One of the most important ways is in taking time. The observation of monkeys shows that they spend as much as 20% of their waking hours grooming each other. But they don’t groom equally or randomly. Instead, they have chosen friends that they groom much more than others. And this time element is reflected in human behavior. We develop closer relationships with people when we spend time with them, sharing common interests and doing the things we like.
But we may have to be a little indulgent here if we’re keen to make friends. Dale Carnegie once said that we could make quicker and deeper friendships if we spent time actively listening and being interested in the other person than if we try to get that person interested in us. In a similar way, it’s often said that the most interesting people are those who are interested in others. Also, the art of good conversation is often said to be showing a genuine interest in what the other person has to say. So giving of ourselves to be interested in what the other person wants and likes is an important step in developing friendships, particularly in the early stages.
Remember, too, that most communication between people is happening non-verbally. So showing a real interest in the other person, making eye contact and smiling are all important. Don’t worry; this stuff happens naturally when you’re drawn to someone. But this shouldn’t go too far. Real friends cooperate and if a relationship becomes lopsided, it tends to fade away. Again, this is natural; monkeys groom mutually and investing our time in friendship is part of an evolutionary survival mechanism. If the arrangement isn’t reciprocal, the monkey moves on and starts investing its time in someone else.

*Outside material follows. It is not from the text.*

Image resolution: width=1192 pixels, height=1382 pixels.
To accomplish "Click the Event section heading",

Trigger the neurotransmitters
OK, triggering the neurotransmitters may sound daunting, but fear not; your good friendship will do this for you. Studies show that when primates groom each other, this releases endorphins and oxytocin, a powerful “neurotransmitter”, a chemical messenger that makes all us primates feel good. It has an important role in many areas of life including maternal bonding, sexual relationships, feelings of generosity and empathy and so on. And it’s a very important part of building and bonding close friendships. But don’t worry, you don’t have to start picking bugs and dirt out of your friend’s hair. Shared activities with friends such as chatting over a cup of coffee, singing, dancing, eating out, and laughing together all have the same effect on us Homo sapiens, producing the same neurotransmitters. Sharing the things that make us happy with a close friend, then, make us happier still. This helps explain why people on their own are far less likely to go to the movies or to see a band they like than they are if they have a friend to go with. We are hard-wired to value companionship - and social isolation tends to have the opposite effect, creating stress.

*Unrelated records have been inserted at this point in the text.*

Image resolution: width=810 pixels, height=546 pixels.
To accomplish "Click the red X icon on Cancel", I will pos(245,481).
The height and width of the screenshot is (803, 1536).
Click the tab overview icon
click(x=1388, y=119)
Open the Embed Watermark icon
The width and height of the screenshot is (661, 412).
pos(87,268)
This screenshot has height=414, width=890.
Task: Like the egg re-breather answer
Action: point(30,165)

Being helpful and receiving help in return from your closest friends is the icing on the cake. In many ways, this is the evolutionary endgame that is still at work today. So where the bonding in our primate ancestors may have resulted in them collectively fighting off a threat from another group or even screaming that a tiger was on the hunt, today’s reciprocal help maybe lending an understanding ear, or helping your friend move house. And the reverse is true of course; we give help and receive help. So your friend may help you when you need a lift somewhere, or be able to look after you when you’re ill. This mutual friendship through giving and receiving real help in myriad forms is the final bond in ensuring a really strong and close friendship.
It can also be a true test of the strength of that friendship and, again, may cause the friendship to unravel if it is too one-sided or feels non-reciprocal. If you truly believe your friend will be there for you whatever it takes and that you would do the same for him or her, then you’ve arrived at that special lasting and deep friendship.
Pick five from 150
Finally, who are these close friends going to be exactly? Well, research has shown that, at any given time, most human beings have around 150 relationships going on in their lives. But of course, we don’t assign each of these relationships the same level of importance. And only five of these, on average, will result in a deep mutual bond during the course of a lifetime.
If you think back on your life, depending on how old you are, you will probably be able to identify one or more of these close friends. But what about today’s friendships? Do you feel comfortable in your friendships? Are they equal, reciprocal relationships? And are you doing all you can to nurture and cherish that alliance? After all, being able to count on your closest friend when you need him or her is what it’s really all about from an evolutionary perspective that we aren’t even consciously aware of.